→ Tarea que hacer: Actualiza todos los registros cambiando "Instruction" por "Command" y deja todo lo demás igual.

#### Registros del ejercicio ####

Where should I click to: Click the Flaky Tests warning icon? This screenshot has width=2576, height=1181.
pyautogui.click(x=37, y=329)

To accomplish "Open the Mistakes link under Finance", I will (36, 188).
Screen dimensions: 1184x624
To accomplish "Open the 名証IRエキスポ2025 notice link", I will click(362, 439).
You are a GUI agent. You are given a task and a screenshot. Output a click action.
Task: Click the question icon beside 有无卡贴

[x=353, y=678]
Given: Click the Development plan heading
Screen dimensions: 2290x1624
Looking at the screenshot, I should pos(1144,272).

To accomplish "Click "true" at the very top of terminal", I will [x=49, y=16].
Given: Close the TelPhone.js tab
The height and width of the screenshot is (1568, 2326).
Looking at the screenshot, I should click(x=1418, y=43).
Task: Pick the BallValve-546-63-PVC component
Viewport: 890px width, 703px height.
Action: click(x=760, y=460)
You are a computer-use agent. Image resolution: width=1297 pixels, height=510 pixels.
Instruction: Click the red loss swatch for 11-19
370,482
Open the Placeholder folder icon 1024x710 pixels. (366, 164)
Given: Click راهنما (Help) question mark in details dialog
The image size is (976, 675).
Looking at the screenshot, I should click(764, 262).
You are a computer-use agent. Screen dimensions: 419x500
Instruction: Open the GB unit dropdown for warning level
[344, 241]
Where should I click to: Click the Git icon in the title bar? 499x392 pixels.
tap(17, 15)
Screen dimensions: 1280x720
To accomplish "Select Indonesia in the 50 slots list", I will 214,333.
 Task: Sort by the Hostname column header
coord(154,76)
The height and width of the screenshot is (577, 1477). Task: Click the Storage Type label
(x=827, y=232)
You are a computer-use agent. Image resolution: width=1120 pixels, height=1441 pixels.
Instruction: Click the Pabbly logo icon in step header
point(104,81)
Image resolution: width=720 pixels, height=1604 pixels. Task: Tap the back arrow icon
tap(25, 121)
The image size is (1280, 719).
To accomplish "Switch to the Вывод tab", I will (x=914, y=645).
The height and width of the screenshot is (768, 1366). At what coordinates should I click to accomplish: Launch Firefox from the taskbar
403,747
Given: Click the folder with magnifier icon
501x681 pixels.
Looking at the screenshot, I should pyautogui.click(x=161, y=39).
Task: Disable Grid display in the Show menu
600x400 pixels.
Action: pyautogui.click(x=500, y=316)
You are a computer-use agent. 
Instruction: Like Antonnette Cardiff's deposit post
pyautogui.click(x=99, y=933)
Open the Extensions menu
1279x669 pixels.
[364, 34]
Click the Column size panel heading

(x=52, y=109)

####

→ Resultado de tarea:
Where should I click to: Click the Flaky Tests warning icon? This screenshot has width=2576, height=1181.
pyautogui.click(x=37, y=329)

To accomplish "Open the Mistakes link under Finance", I will (36, 188).
Screen dimensions: 1184x624
To accomplish "Open the 名証IRエキスポ2025 notice link", I will click(362, 439).
You are a GUI agent. You are given a task and a screenshot. Output a click action.
Task: Click the question icon beside 有无卡贴

[x=353, y=678]
Given: Click the Development plan heading
Screen dimensions: 2290x1624
Looking at the screenshot, I should pos(1144,272).

To accomplish "Click "true" at the very top of terminal", I will [x=49, y=16].
Given: Close the TelPhone.js tab
The height and width of the screenshot is (1568, 2326).
Looking at the screenshot, I should click(x=1418, y=43).
Task: Pick the BallValve-546-63-PVC component
Viewport: 890px width, 703px height.
Action: click(x=760, y=460)
You are a computer-use agent. Image resolution: width=1297 pixels, height=510 pixels.
Command: Click the red loss swatch for 11-19
370,482
Open the Placeholder folder icon 1024x710 pixels. (366, 164)
Given: Click راهنما (Help) question mark in details dialog
The image size is (976, 675).
Looking at the screenshot, I should click(764, 262).
You are a computer-use agent. Screen dimensions: 419x500
Command: Open the GB unit dropdown for warning level
[344, 241]
Where should I click to: Click the Git icon in the title bar? 499x392 pixels.
tap(17, 15)
Screen dimensions: 1280x720
To accomplish "Select Indonesia in the 50 slots list", I will 214,333.
 Task: Sort by the Hostname column header
coord(154,76)
The height and width of the screenshot is (577, 1477). Task: Click the Storage Type label
(x=827, y=232)
You are a computer-use agent. Image resolution: width=1120 pixels, height=1441 pixels.
Command: Click the Pabbly logo icon in step header
point(104,81)
Image resolution: width=720 pixels, height=1604 pixels. Task: Tap the back arrow icon
tap(25, 121)
The image size is (1280, 719).
To accomplish "Switch to the Вывод tab", I will (x=914, y=645).
The height and width of the screenshot is (768, 1366). At what coordinates should I click to accomplish: Launch Firefox from the taskbar
403,747
Given: Click the folder with magnifier icon
501x681 pixels.
Looking at the screenshot, I should pyautogui.click(x=161, y=39).
Task: Disable Grid display in the Show menu
600x400 pixels.
Action: pyautogui.click(x=500, y=316)
You are a computer-use agent. 
Command: Like Antonnette Cardiff's deposit post
pyautogui.click(x=99, y=933)
Open the Extensions menu
1279x669 pixels.
[364, 34]
Click the Column size panel heading

(x=52, y=109)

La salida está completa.